◆ **PASSAGE PROVIDED**
►
23 May 2007

Freestyle Bouldering

Boulder heap

Directly behind the Valentine Family house is a heap of boulders beckoning to be explored. So, on a couple of occasions last week, I scrambled around and over and through the rocks to reach the top and enjoy the view.

Standing in the pass

Two of my nieces, Amy and Michelle, joined me one evening and showed me the most direct route through a natural cave formed by the rocks as they settled into position.

Through the gap

Michelle found a good spot for surveying the valley below.


Yep, I was really there. But this is all you get to see.

overhanging feet

The reward!


21 May 2007

Milking Dolly (or How to Get Goat Juice)

Yes, even vacation can be very educational.

Milking Dolly

But first, let's back up to the beginning of the process. Meet Bucky and Dolly, skilled jumpers and eager food consumers.

Dolly and Bucky

Twice a day, at 6:30 am and again 12 hours later, Dolly is lead from the corral to the milking station. Morning duty usually falls to mom, while Michelle takes over in the evening.

Out of the pen

The process starts with a nice udder rubdown -- to remove the dust that has collected throughout the day.

udder rubdown

The first spurts of milk are discarded onto the ground, again to clear the bacteria from the milk supply.

Empty bowl

Quite a bit of foam begins to form atop the fresh milk. The trick is to capture the milk in the teat by encircling it at the base with two fingers, and then squeezing downward with the remaining fingers to release the milk. A proficient milker can finish the task in about 3 minutes.

half full

If a goat is milked effectively and consistently, the milk production will increase. Dolly has been producing two quarts during each milking, providing the family with a full gallon each day for the past year.

jars in waiting

The paper towels filter out any impurities that may be in the milk.

full jars

Ah, the finished product!

two quarts

20 May 2007

Six Pic Saturday: A Hike in the Mojave

19 May 2007

We determined that a short hike in a nearby canyon was a good way to start the day before driving to the airport. Besides, who wouldn't go hiking in the Mojave Desert on the cusp of summer?
◄
◆ **ABOUT THIS TASK**
Answer these questions about the blog entries above:
(a) Which two nieces joined the writer one evening at the boulder heap?
(b) At what times each day is Dolly milked?
(c) How much milk does Dolly produce at each milking?

◆ **SUPPLIED MATERIAL**
►
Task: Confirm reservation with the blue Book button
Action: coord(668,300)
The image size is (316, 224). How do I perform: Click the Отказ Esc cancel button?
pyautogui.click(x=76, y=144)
◄
◆ **TASK SOLUTION**
(a) Amy and Michelle.
(b) At 6:30 am and again 12 hours later.
(c) Two quarts.